She has become a passionate spokesperson for improved training, compensation, and treatment of caregivers as a result.

“If we don’t pay attention to how we’re treating caregivers, we’re going to get, as caregivers, those people who can’t get any other job,” she says. “I don’t know about you, but that’s not the person that I want to take care of me when I’m old and frail!”

Vickie’s got a good point. As our generation ages, and we face the need to find caregiving solutions for our mothers and fathers – and someday, ourselves – we need to give some very serious thought to who we want providing that care.

Who do we want to help us bathe?

Who do we want to prepare our meals?

Who do we want in our homes, helping with the most intimate and personal of tasks?

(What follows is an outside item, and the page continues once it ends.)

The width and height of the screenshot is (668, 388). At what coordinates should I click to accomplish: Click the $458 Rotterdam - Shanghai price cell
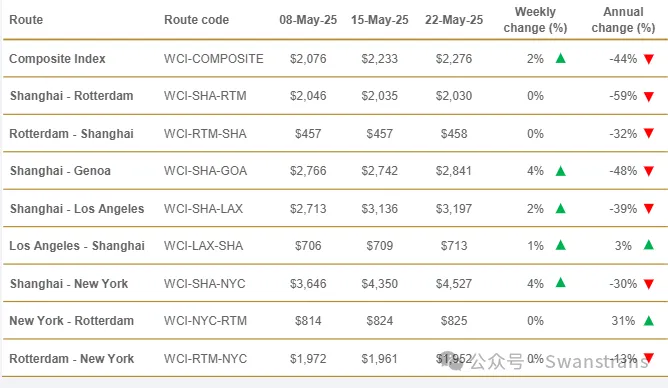(x=454, y=134)
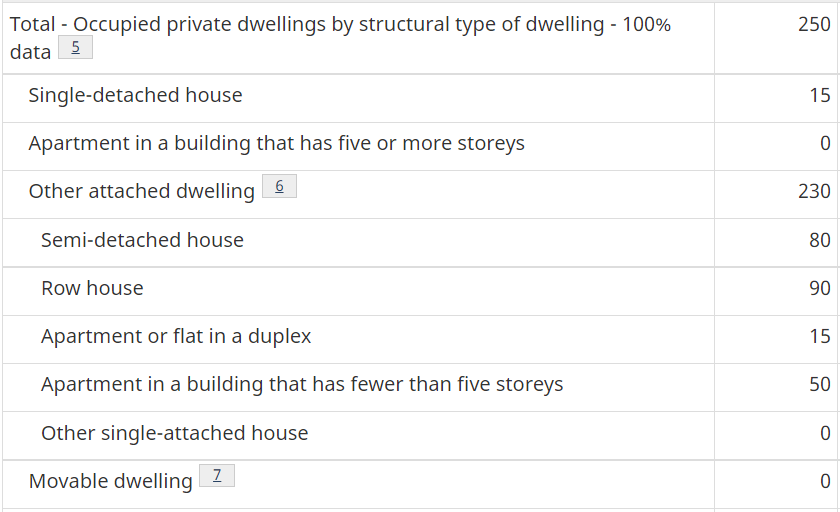Click Apartment in building with fewer than five storeys
This screenshot has width=840, height=512.
coord(302,385)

I’m not being critical of any individual or group of people, but I do think this is worthy of our consideration. We, as a society, seem to have little regard for caregivers when our own life or our loved ones’ aren’t impacted. We pay them minimum wage, offer few or no benefits, and generally regard them as lower-tier workers. How are we going to attract anyone other than those individuals who don’t have a passion for the job but can’t work anyplace else?

Without a change in perception by society as a whole, we will miss the opportunity to attract those people who have a caring, compassionate, dedicated heart – but need to pay their rent.

We’ll miss the opportunity to change the face of caregiving, until it’s too late and we’re desperately trying to find someone who will care for us or our loved ones.

It’s time to set the bar a little higher. It’s time to create a professional caregiver – a Personal Care Aide – that is trained, certified, and respected: A person who can earn a living wage, and who can be proud to say, “I’m a professional caregiver.”